● **ESERCIZIO**:
Rispondi a queste domande sulla recensione di «Time»:
1. In quale film, secondo la recensione, Ki-Duk è rimasto il «nostro» Ki-Duk?
2. A quale film viene paragonato «Time» come il più pirandelliano, e di chi è quel film?
3. Quale regista evoca a tratti la sfiducia nell'umanità mostrata da «Time»?

● **TESTO ESTRATTO**:
«TIME»

DI FRANCESCO MININNIQuando Kim Ki-Duk trova il passo giusto e si tira fuori da pericolosi estremismi ideologici, sa essere un poeta che, senza allontanarsi dalle tristezze del mondo, sa trarne bellezza, fascino e, naturalmente, crudeltà. A dire la verità, il «nostro» Ki-Duk è rimasto quello di «Ferro 3», alla ricerca di una libertà che, in fin dei conti, poteva essere soltanto sognata. Lo ritroviamo oggi in «Time», il film più pirandelliano dai tempi di «Zelig» (quello di Woody Allen, non il cabaret di Italia 1), capace di attraversare indenne un argomento difficilissimo quale l’accettazione del proprio volto, quindi di sé, tenendosi in equilibrio tra melodramma, horror e paradosso con una forza e una sfiducia nell’umanità che a tratti evocano il miglior Antonioni. Senza le asprezze e le perversioni di molto cinema coreano, Ki-Duk ci racconta chi siamo, chi vorremmo essere, chi non saremo.

● **MATERIALE DI PARTENZA**:
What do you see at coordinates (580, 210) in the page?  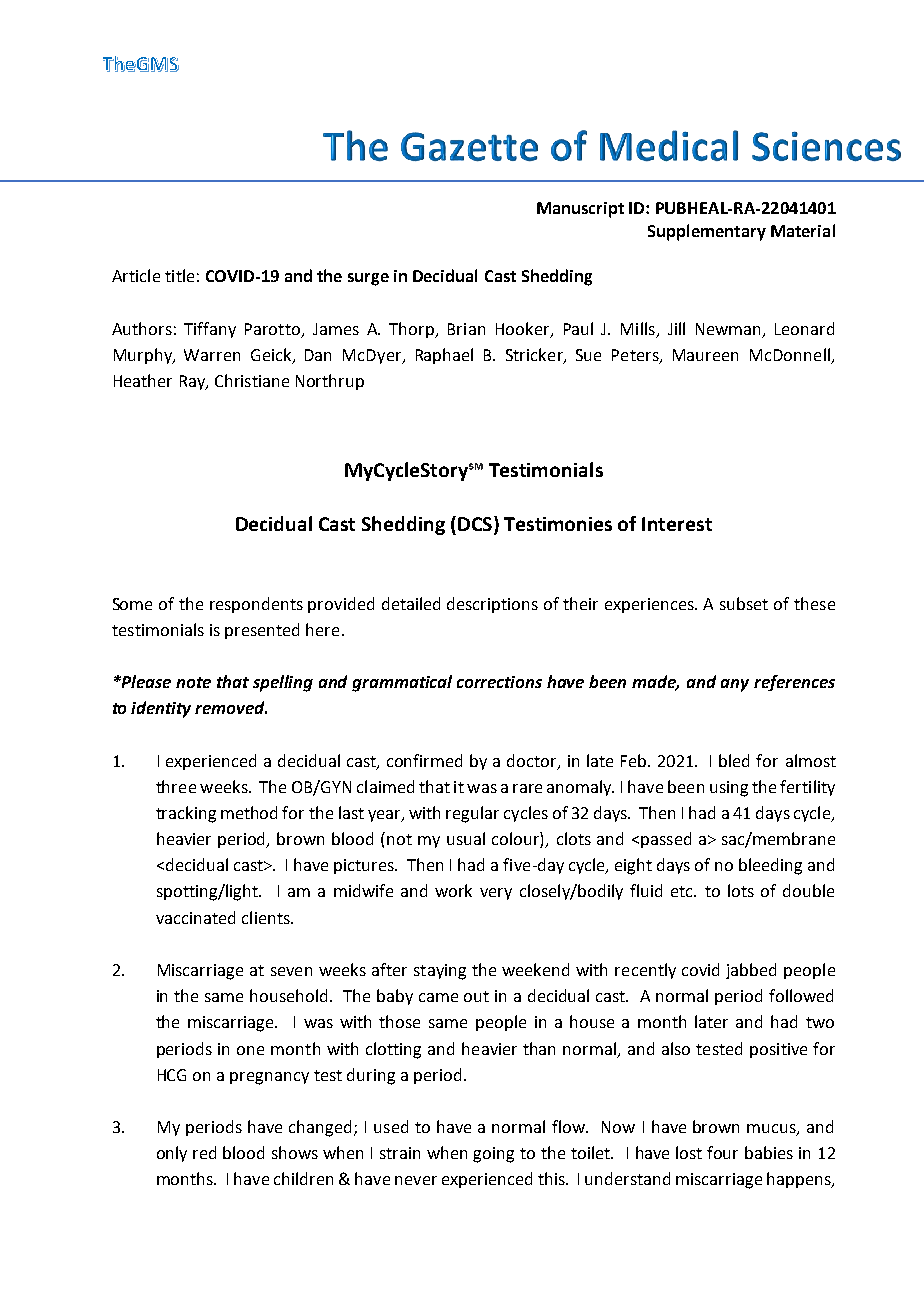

● **RISPOSTA ATTESA**:
1. In «Ferro 3».
2. A «Zelig», quello di Woody Allen.
3. Il miglior Antonioni.